Personal information
- Full name: Adrián Claudio Marini
- Date of birth: 14 October 1972 (age 53)
- Place of birth: Santa Fe, Argentina
- Position: Midfielder

Team information
- Current team: Colón (reserve manager)

Youth career
- Colón

Senior career*
- Years: Team / Apps / (Gls)
- 1991–1997: Colón / 177 / (27)
- 1997–1998: Motagua
- 1998–1999: Quilmes / 52 / (11)
- 2000–2001: All Boys / 10 / (0)
- 2002: Toros Neza / 19 / (5)
- 2003: San Martín SJ / 7 / (0)

Managerial career
- Colón (youth)
- 2021–: Colón (reserves)
- 2022: Colón (interim)

= Adrián Marini =

Argentine footballer and manager

Adrián Claudio Marini (born 14 October 1972) is an Argentine football manager and former player who played as a midfielder.
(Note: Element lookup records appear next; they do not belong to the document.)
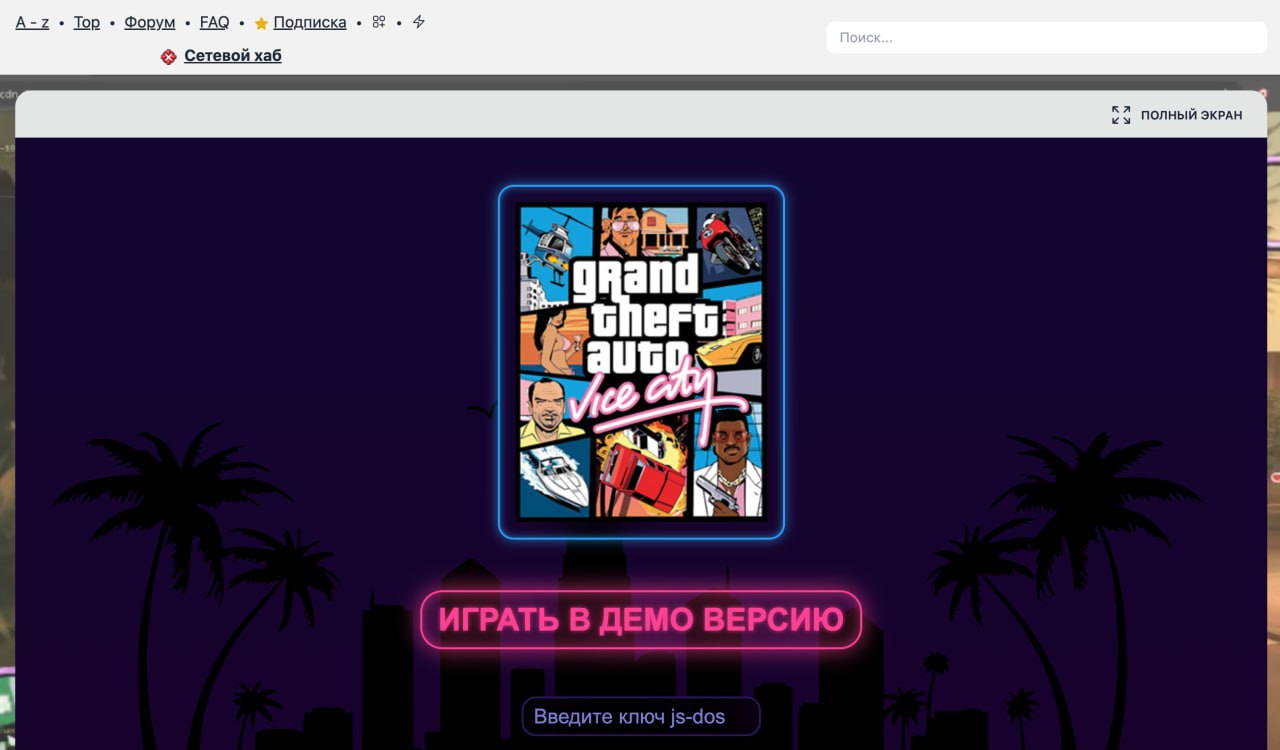
Task: Click the red badge in the top-right corner
Action: pyautogui.click(x=1263, y=92)
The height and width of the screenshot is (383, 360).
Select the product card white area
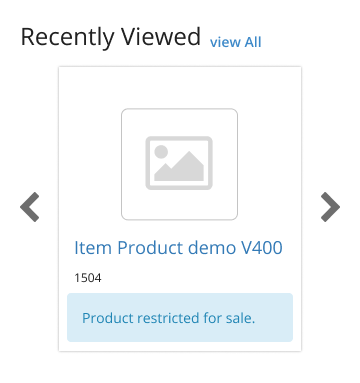[x=180, y=209]
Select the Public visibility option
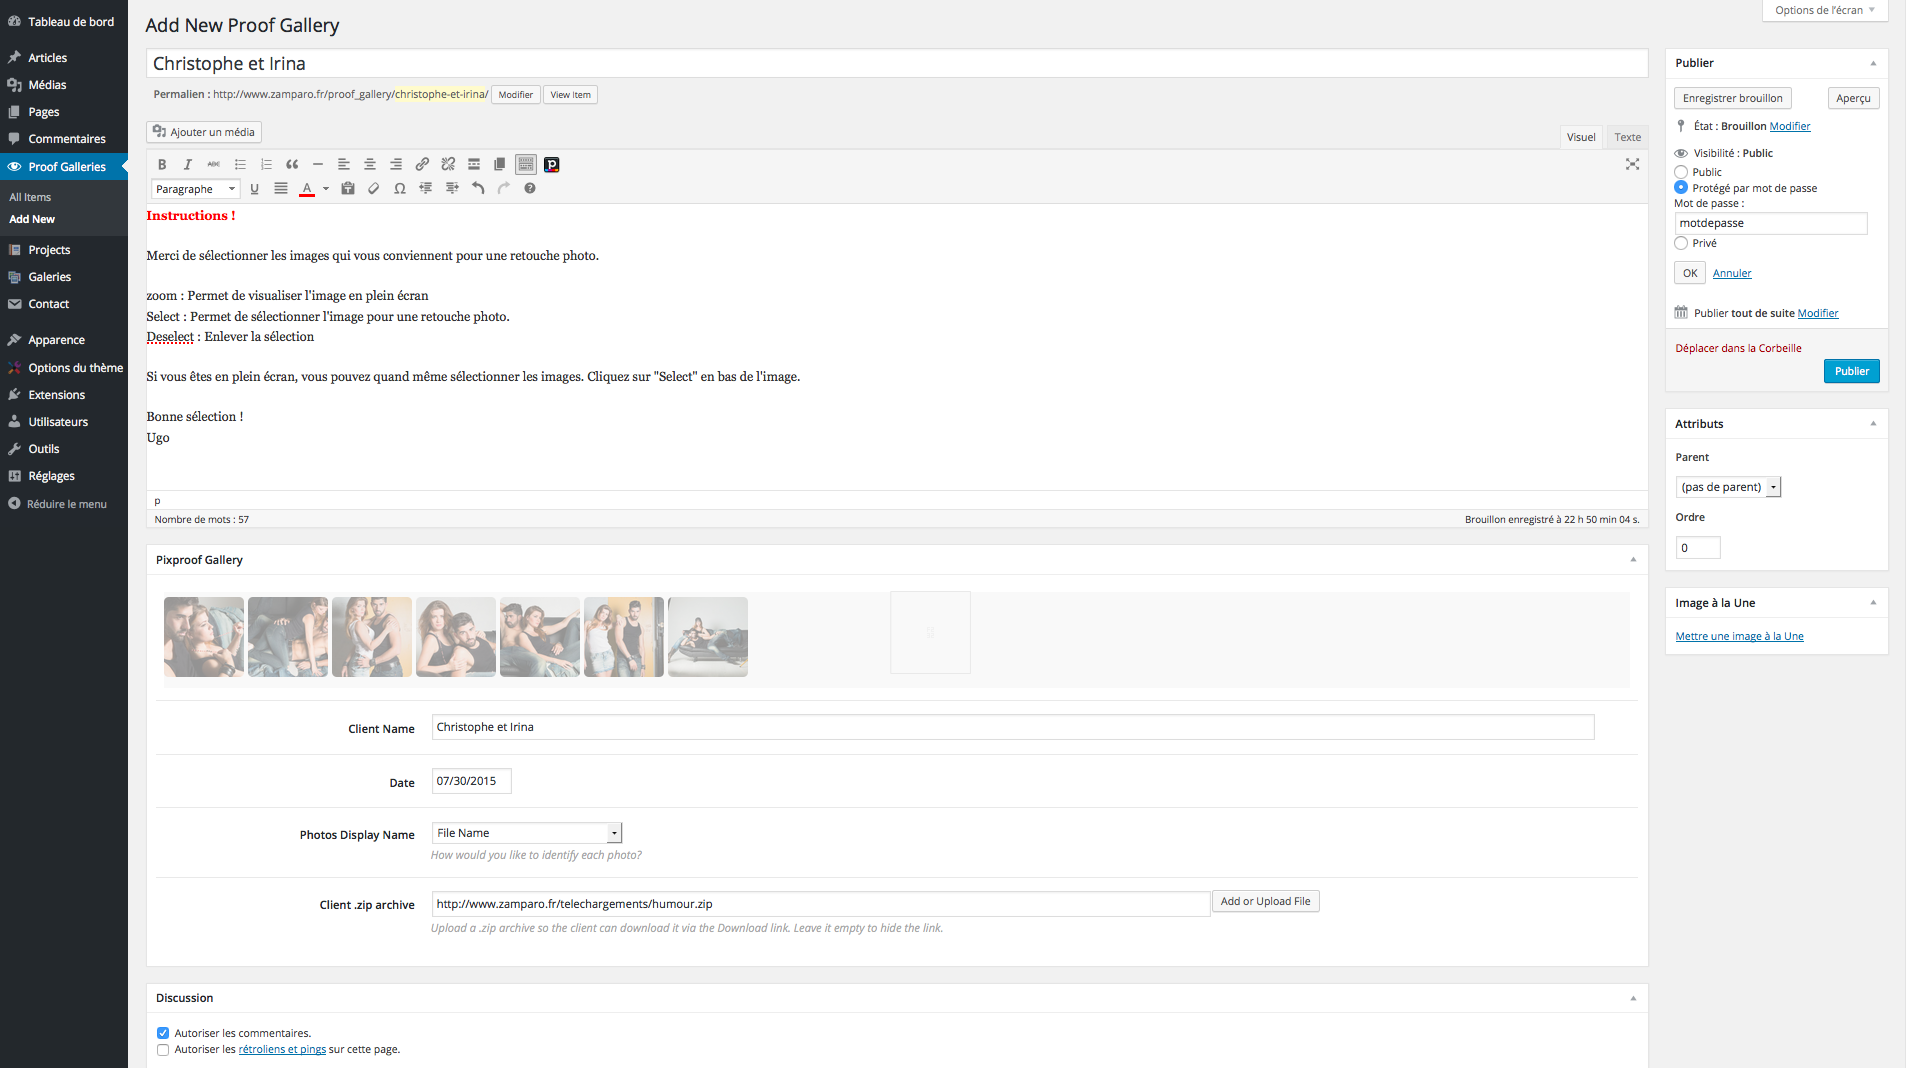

He is the current manager of Colón's reserve team.

==Playing career==
Born in Santa Fe, Marini began his career with Colón, scoring the goal which sealed the club's promotion to Primera División in 1995. He subsequently represented Motagua, Quilmes, All Boys and Toros Neza before retiring with San Martín de San Juan in 2003.

==Managerial career==
On 5 February 2021, after several years working in the youth categories, Marini was named manager of the reserve side of Colón. On 8 July 2022, he was named interim manager of the main squad after Julio César Falcioni left.

Marini returned to his previous role after the appointment of Sergio Rondina, but was again interim after Rondina was sacked in August. On 29 August, he was permanently appointed manager.